> THE INPUT
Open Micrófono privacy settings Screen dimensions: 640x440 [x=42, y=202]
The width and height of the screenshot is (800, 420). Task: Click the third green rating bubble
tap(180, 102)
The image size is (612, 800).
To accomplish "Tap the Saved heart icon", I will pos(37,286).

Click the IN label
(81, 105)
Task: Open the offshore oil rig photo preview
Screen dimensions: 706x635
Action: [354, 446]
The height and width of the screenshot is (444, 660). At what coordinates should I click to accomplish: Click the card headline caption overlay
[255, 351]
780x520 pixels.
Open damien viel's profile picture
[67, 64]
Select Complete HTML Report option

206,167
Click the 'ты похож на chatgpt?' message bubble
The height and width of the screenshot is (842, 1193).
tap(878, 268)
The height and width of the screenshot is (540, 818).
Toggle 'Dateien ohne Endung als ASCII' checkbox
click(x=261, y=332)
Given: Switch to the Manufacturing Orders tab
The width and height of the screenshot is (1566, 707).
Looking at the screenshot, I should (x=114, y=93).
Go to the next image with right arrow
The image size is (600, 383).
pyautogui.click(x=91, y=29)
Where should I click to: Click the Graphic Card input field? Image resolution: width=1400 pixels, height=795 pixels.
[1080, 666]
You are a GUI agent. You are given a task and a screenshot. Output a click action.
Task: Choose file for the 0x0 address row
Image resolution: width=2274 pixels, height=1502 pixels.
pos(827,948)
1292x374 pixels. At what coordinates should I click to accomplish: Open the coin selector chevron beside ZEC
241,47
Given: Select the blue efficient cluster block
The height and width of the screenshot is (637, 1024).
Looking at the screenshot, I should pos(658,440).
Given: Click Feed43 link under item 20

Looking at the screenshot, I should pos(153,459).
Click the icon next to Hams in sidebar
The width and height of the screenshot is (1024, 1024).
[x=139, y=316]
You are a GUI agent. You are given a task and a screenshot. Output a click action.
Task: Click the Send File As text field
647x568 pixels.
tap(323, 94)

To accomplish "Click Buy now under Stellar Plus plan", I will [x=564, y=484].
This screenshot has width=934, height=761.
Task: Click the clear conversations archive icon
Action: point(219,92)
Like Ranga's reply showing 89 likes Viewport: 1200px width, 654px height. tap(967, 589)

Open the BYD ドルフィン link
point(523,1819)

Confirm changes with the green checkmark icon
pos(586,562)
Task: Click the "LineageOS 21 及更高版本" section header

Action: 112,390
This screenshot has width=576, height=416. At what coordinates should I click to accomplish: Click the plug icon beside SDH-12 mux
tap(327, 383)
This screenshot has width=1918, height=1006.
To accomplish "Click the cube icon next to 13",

> ASSIGNMENT
From the records above, extract everything verbatim.

> TASK ANSWER
Open Micrófono privacy settings Screen dimensions: 640x440 [x=42, y=202]
The width and height of the screenshot is (800, 420). Task: Click the third green rating bubble
tap(180, 102)
The image size is (612, 800).
To accomplish "Tap the Saved heart icon", I will pos(37,286).

Click the IN label
(81, 105)
Task: Open the offshore oil rig photo preview
Screen dimensions: 706x635
Action: [354, 446]
The height and width of the screenshot is (444, 660). At what coordinates should I click to accomplish: Click the card headline caption overlay
[255, 351]
780x520 pixels.
Open damien viel's profile picture
[67, 64]
Select Complete HTML Report option

206,167
Click the 'ты похож на chatgpt?' message bubble
The height and width of the screenshot is (842, 1193).
tap(878, 268)
The height and width of the screenshot is (540, 818).
Toggle 'Dateien ohne Endung als ASCII' checkbox
click(x=261, y=332)
Given: Switch to the Manufacturing Orders tab
The width and height of the screenshot is (1566, 707).
Looking at the screenshot, I should (x=114, y=93).
Go to the next image with right arrow
The image size is (600, 383).
pyautogui.click(x=91, y=29)
Where should I click to: Click the Graphic Card input field? Image resolution: width=1400 pixels, height=795 pixels.
[1080, 666]
You are a GUI agent. You are given a task and a screenshot. Output a click action.
Task: Choose file for the 0x0 address row
Image resolution: width=2274 pixels, height=1502 pixels.
pos(827,948)
1292x374 pixels. At what coordinates should I click to accomplish: Open the coin selector chevron beside ZEC
241,47
Given: Select the blue efficient cluster block
The height and width of the screenshot is (637, 1024).
Looking at the screenshot, I should pos(658,440).
Given: Click Feed43 link under item 20

Looking at the screenshot, I should pos(153,459).
Click the icon next to Hams in sidebar
The width and height of the screenshot is (1024, 1024).
[x=139, y=316]
You are a GUI agent. You are given a task and a screenshot. Output a click action.
Task: Click the Send File As text field
647x568 pixels.
tap(323, 94)

To accomplish "Click Buy now under Stellar Plus plan", I will [x=564, y=484].
This screenshot has width=934, height=761.
Task: Click the clear conversations archive icon
Action: point(219,92)
Like Ranga's reply showing 89 likes Viewport: 1200px width, 654px height. tap(967, 589)

Open the BYD ドルフィン link
point(523,1819)

Confirm changes with the green checkmark icon
pos(586,562)
Task: Click the "LineageOS 21 及更高版本" section header

Action: 112,390
This screenshot has width=576, height=416. At what coordinates should I click to accomplish: Click the plug icon beside SDH-12 mux
tap(327, 383)
This screenshot has width=1918, height=1006.
To accomplish "Click the cube icon next to 13",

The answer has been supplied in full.